Wednesday, April 11, 2007

Where was all the finger-pointing when subprime borrowers were making money?

With all the articles, all the testimony to Congress, all the regulatory scrutiny that mortgage lending is receiving today, I have to wonder why no one was complaining during the real estate boom. When subprime borrowers, little old ladies, people on fixed income, minorities, et. al., were able to secure financing for homes they could ill afford, but COULD sell at a profit, there was no hue and cry, no accusations of predatory lending, no senate investigations. No, when subprime borrowers made money on housing appreciation, no one complained.

Well, the "bitter renters" - as anyone who questioned the economic fundamentals of the bubbly market was called - certainly complained. Many folks who wanted to buy a house, who had secure jobs and sizable downpayments, were "priced out." Perhaps they could not afford prices that were 3x the prices of just 5 years earlier. For many, they could afford the price, but could not justify the risk. For whatever reason, many well-qualified borrowers were outbid and outpriced by poorly-qualified buyers. Those buyers who would have happily bought a home, and paid every mortgage payment on time, were pushed out of the market by buyers who had no need for sensible pricing.

The government is now talking about bailing out buyers who bought over their heads, taxing everyone to keep foolish buyers in their McMansions, their luxury condos, their sparkling kitchens with Viking ranges and sub-zero freezers - as well as keeping foolish buyers in their modest bungalows, inner-city flats, and major fixers. The very people who outbid responsible, qualified buyers are now the "victims", needing government help to stay in homes they cannot afford. The sad reality is, a bailout will merely postpone the inevitable for most such borrowers.

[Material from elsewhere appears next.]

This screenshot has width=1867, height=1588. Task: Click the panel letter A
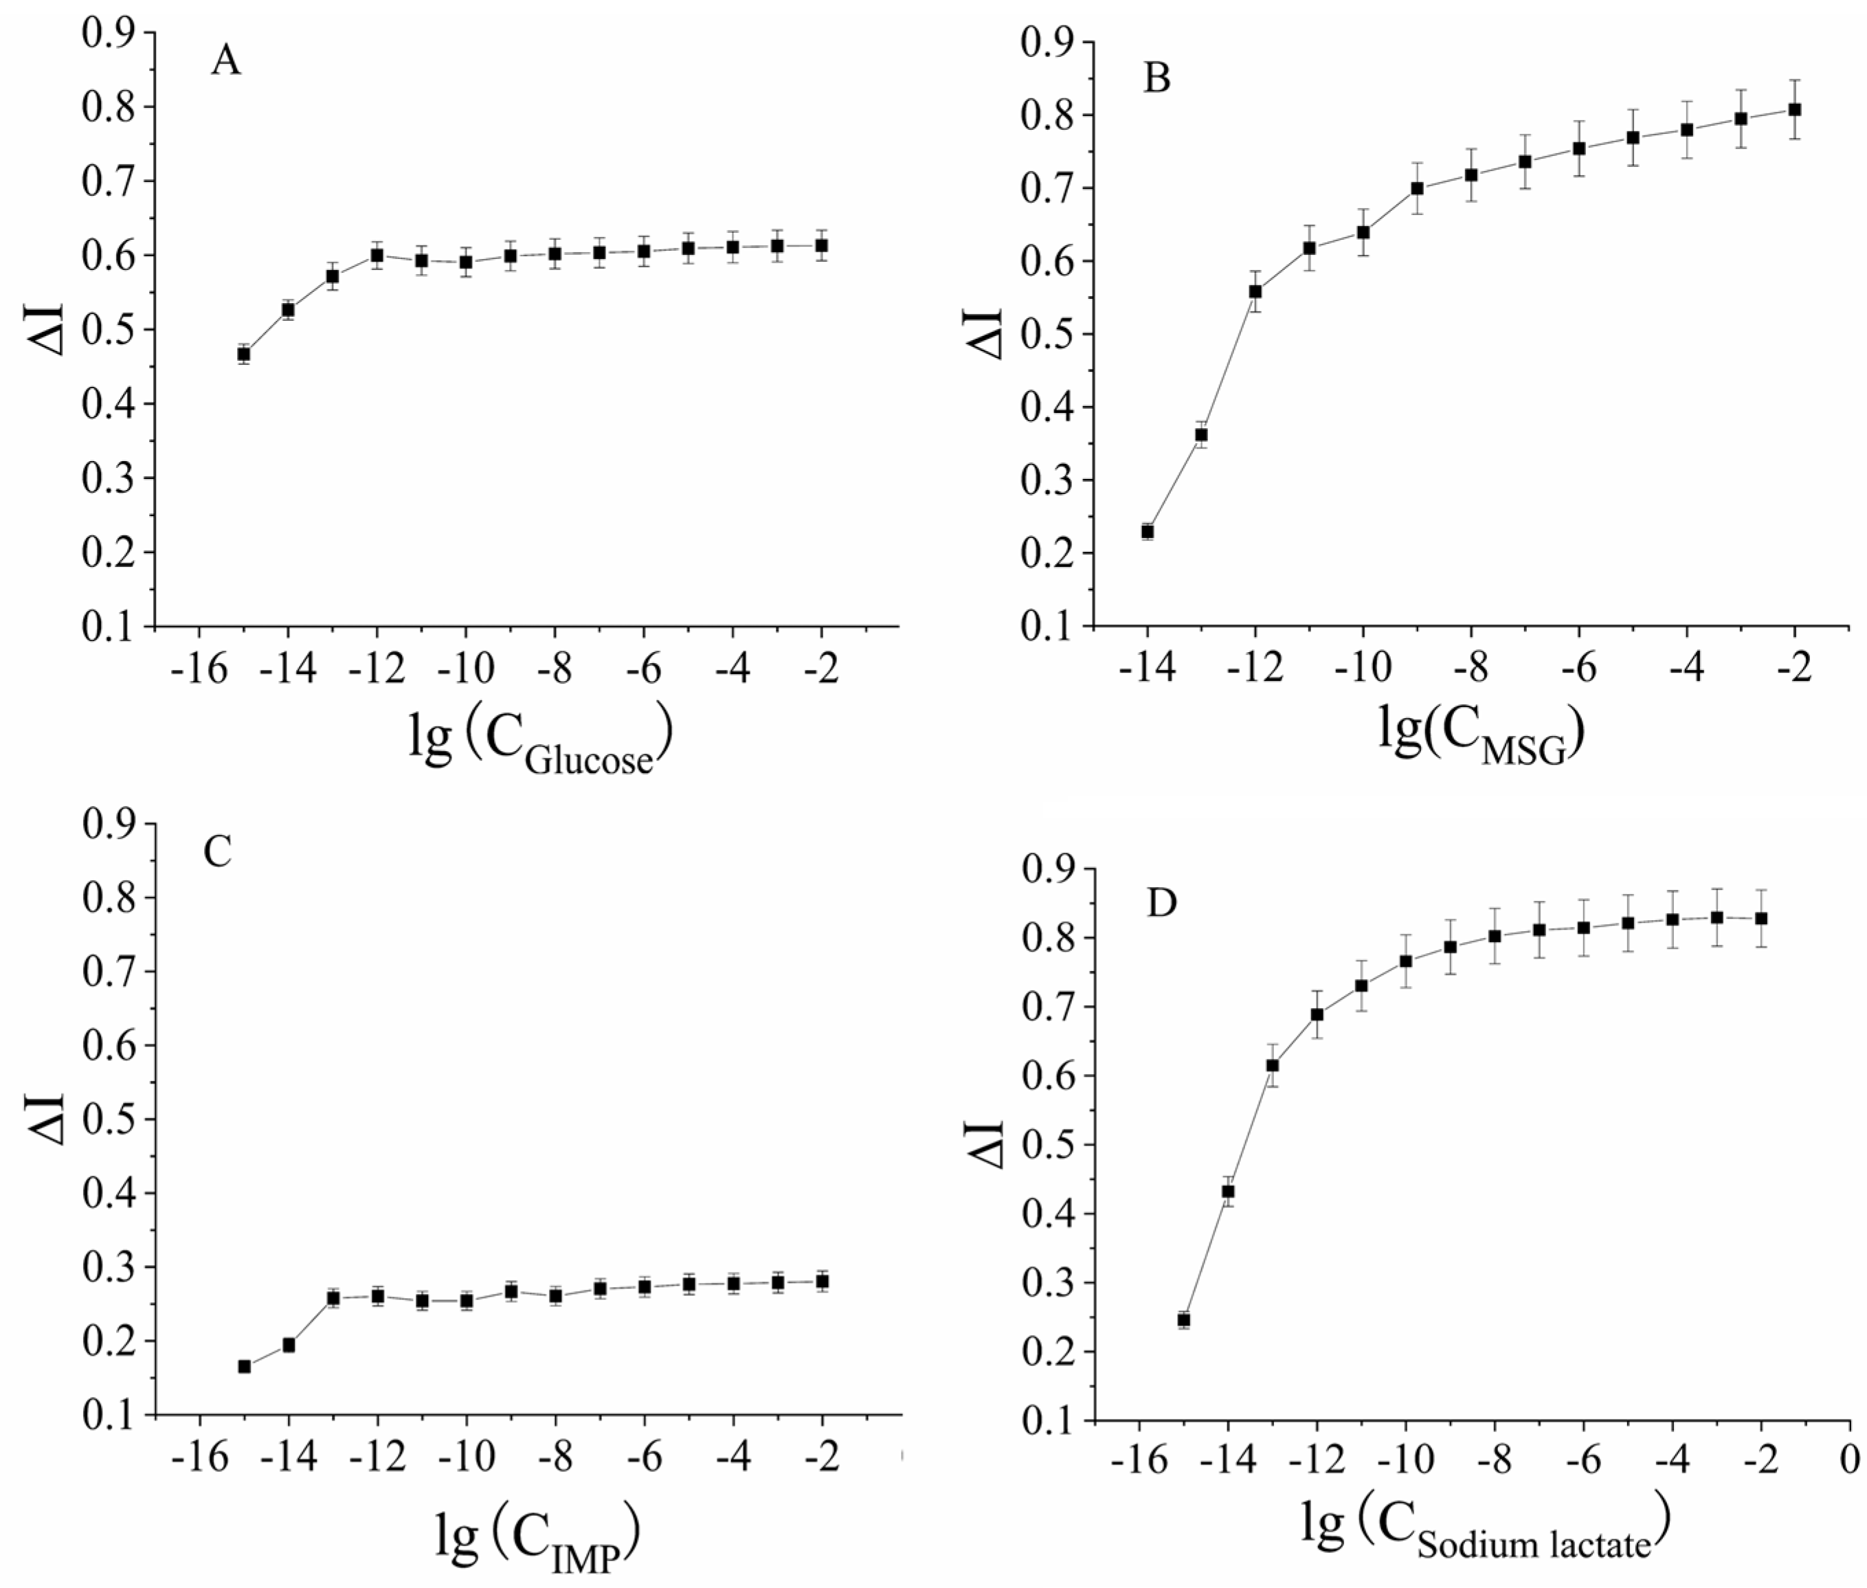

The type of people who run up high credit scores are typically the type of people who continue paying their mortgage, even if they become "upside down" with a mortgage balance that is greater than their current home value. The type of people who let their credit ratings drop down to subprime levels are typically the type of people who just walk away, letting the bank hold the bag on price declines.

Why is it okay for prime borrowers to share in the gains AND the losses on real estate, but subprime borrowers should only share in the gains? Why should prime borrowers, renters, and every other taxpayer shoulder the cost of bailing subprime borrowers out of their mortgages? Let's face reality here - subprime borrowers are subprime for a reason. For some, they were incredibly careful and responsible, but hit hard times. For far, far more of them, they became subprime because they over-extended, lived above their means, were slow to pay debts or failed to pay them at all, declared bankruptcy, etc.

ABSOLUTELY, some subprime borrowers got that way through no fault of their own. Others got there by making mostly good financial choices, but they took some risks that didn't pan out. While others just never cared about paying bills. Look at C. Serin, posterboy of the foreclosure explosion. His blog seems to have fizzled, but he can still generate tremendous sparks by the mere mention of his visits to Starbucks, dining out, buying a car, turning down jobs - even though he is reportedly defaulting on $2.2 Million dollars in debt.

Oh, and, by the way, Mr. Serin's debt is not merely mortgage debt. He paid off his credit cards with some of the cash he got back at close - yes, he was able to buy houses AND get cash out at close, effictively paying him to buy - and he ran the cards up again. He lied to lenders to get his mortgages. He gamed the system. He is one of the so-called victims of bad lending practices.
Ironic how the pundits blame "Wall Street investors" for the mortgage mess, but only the far-right-wing media asks borrowers to shoulder their fair share of the blame. These supposedly genteel, wealthy "Wall Street" types are just as often teachers, blue-collar workers, white collar workers, grimy fingernail workers, and anyone else with a 401k. True victims of shady mortgage lending have recourse available to them without any additional government involvement. The investors who held mortgage company stock, mortgage-backed bonds, and related investments in their retirement account, they have no recourse. Even irresponsible buyers will be able to negotiate with lenders in this very shaky housing market. Government intervention at this point will just unfairly burden taxpayers - and it sends the wrong message to borrowers that borrowers needn't take responsibility for themselves, needn't read and understand contracts, needn't have rainy-day savings, needn't buy prudently, choosing homes that they can afford in good times and bad, choosing mortgages that they can afford both today and in the future.